The Crimson Sunbird (Aethopyga siparaja) is a widespread species of sunbird resident from tropical southern Asia to Indonesia.
The adult male is a brightly coloured bird, with a crimson head, mantle and upper breast, hence its common English name. It is widely believed that it was voted as the unofficial National Bird of Singapore in 2002 due to the description of it as a “tiny red dot”, just as Singapore has been described.1 (link)
There is however another equally important connection to Singapore. The first person to collect, describe and publish on this species in a journal is non other than Sir Stamford Raffles, the founder of modern Singapore. He did so in 1822 while stationed in Bencoolen (now Bengkulu, Sumatra). The scientific species level name is siparaja, probably derived from the name of the bird in the Malay language, which is Kelicap Sepah Raja. The etymology of this probably is best left to scholars, but ‘sepah’ means scattered in modern usage, and ‘raja’ means king. So perhaps a sunbird scattered by king? Update: Sepah is used currently as the name for minivets in Indonesia, and sepah puteri (‘puteri’ is princess) is used for flowerpeckers in Malaysia.
Currently in Singapore, the sunbird is considered a common resident breeder. The Bukit Timah Nature Reserve, Central Catchment Nature Reserve and Bukit Batok Nature Reserve are places where one can find them rather easily. In the past, Mandai Orchid Garden is about the easiest place to see them, but has since been closed down. The pictures below are taken from that locality in 2010.

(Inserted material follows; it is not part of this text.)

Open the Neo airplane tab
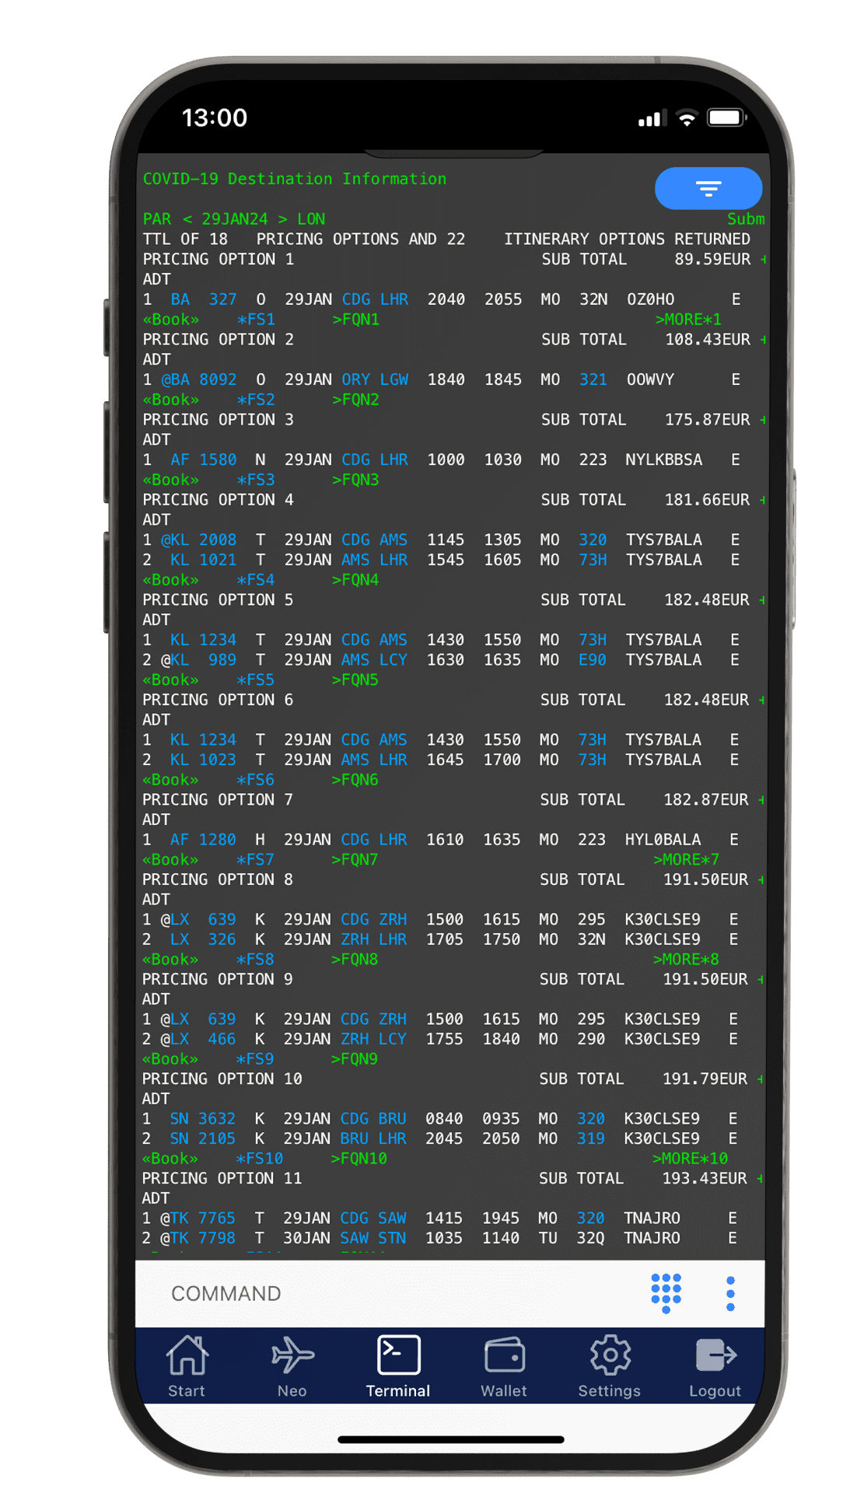This screenshot has width=864, height=1500. point(292,1366)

Sunbirds belong to the taxonomic family Nectariniidae. As the name imply, most of these birds feed on nectar. Their thin downward curving bills and brush-tipped tubular tongues are adaption for nectar feeding. Flowers that cannot be directly accessed are simply pierced at the base near the nectaries for feeding. They also supplement their diet with small insects when feeding young.